Where Did I Go?

“I become my character”! That’s something that I have heard attributed to Method Actors for as long as I can remember. Certainly, I heard this long before I began studying with Lee Strasberg. There’s plenty of anecdotal evidence to support this kind of thinking, and the popular press loves to report it. We hear stories of actors who insist on being called their characters names, day and night, even off the set or out of the theatre. Some actors tell tales of “losing themselves in the characters”, and others report that “it becomes so real that I forget who I am”, or “even when I’m with my family and friends I can’t stop being who I am in this film (or play)”.  And again, reporters love to call this “real Method Acting”.

In researching and getting ready to play a role, many actors transform to a large degree along the lines of their characters. When Robert DeNiro portrayed Jake LaMotta in Raging Bull, he trained and got his body in shape to look like a prize-fighter. He learned to box and sparred with boxers. He learned all that he could learn about Jake LaMotta, and had the added benefit of having  the real Mr. LaMotta as a consultant on the project. However, I’m sure he wouldn’t have wanted to get in the ring with a real, professional boxer to test out his skills. Just as Mr. DeNiro has honed his acting skills, so the legions of professional boxers who earn their living in the ring have honed their boxing skills. It wouldn’t be a fair match. Look no further than Mickey Rourke’s prize fighting record (written on his face) if you need proof of this. Furthermore, the real Mr. LaMotta was on the set and no one got confused as to who was who.

Acting is a craft, not a metaphysical, magical, mystical transformation into becoming another human being. When the need to transform physically is required, we can change our eating and exercising regimes to help bring ourselves close to our characters. When our characters move differently or talk differently than we do, we have to study and practice their movements, accents and dialects. We can even take on some of the personality traits of the people we play, although this last one is sometimes written into the script for us. If I have to mistreat someone in a play, the script demands this of me. It rarely, if ever, tells me how I have to respond to my own behavior. So where did this notion of “becoming one’s character” come from?
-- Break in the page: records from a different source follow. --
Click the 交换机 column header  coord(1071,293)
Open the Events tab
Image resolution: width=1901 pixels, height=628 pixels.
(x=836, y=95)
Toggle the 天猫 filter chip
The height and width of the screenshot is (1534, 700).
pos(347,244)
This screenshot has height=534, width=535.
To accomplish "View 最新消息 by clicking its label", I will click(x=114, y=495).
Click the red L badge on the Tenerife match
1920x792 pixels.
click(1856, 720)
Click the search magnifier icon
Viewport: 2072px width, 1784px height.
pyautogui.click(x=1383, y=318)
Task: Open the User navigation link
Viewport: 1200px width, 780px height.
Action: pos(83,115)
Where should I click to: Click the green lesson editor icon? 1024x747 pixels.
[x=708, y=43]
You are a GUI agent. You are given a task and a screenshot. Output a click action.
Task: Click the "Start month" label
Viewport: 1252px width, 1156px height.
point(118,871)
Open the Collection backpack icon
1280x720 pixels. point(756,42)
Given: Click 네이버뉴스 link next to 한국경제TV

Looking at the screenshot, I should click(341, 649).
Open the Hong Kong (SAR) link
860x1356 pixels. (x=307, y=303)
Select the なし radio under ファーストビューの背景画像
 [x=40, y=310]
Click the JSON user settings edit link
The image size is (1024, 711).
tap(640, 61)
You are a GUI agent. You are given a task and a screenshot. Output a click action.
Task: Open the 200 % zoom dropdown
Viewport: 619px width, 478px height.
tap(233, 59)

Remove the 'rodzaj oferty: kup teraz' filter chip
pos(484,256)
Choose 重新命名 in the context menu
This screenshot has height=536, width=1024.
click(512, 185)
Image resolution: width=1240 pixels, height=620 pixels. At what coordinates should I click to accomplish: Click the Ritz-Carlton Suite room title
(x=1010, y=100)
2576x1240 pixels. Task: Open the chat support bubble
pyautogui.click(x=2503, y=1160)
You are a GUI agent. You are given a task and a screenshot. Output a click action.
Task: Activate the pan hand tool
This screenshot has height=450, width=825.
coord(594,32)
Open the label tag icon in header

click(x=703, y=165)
I know I’m beginning to sound like a broken record, but repetition and practice is the answer. This time it’s a bit of the mirror image of the need to practice. Assuming that we put in the time and effort to study and create out characters, the end product becomes easier and easier to achieve. The transition becomes seamless and requires less effort. This doesn’t mean that we can take  the process for granted and assume that our characters will “just be there for us”. We still need to get to the theatre or the set early enough to prepare. We need to get into wardrobe and makeup and character.

When there’s a scene change, I run into the wings and change wardrobe and, sometimes, even makeup. I am the one that runs into the wings and puts on a whole new time frame and set of circumstances. I do that and not my character. Even if I stay in character when I do all that, it is an act of actor’s craft and not character’s behavior.

The same is true on a film set. Perhaps even more so. In a medium that has a great deal of waiting built into the process, there would be little or nothing left when the directors yells, “action”, if I spent my time in character while the crew is preparing the setup. This is not meant to put down or denigrate those actors who go about things this way. There have been too many fine performances from actors who approach things this way. Rather, it is meant to point out that this isn’t necessary in a properly trained actor. And it definitely isn’t Method in spite of an uninformed press calling it that.

So, please give me the opportunity to play “King Lear” and I will definitely answer to that name from the moment I get into character until the curtain rings down. However, I will take my curtain call as myself, because I’m the one who created the character and had a lot of fun doing it. And I, David Gideon, will still have to take the trash out at home.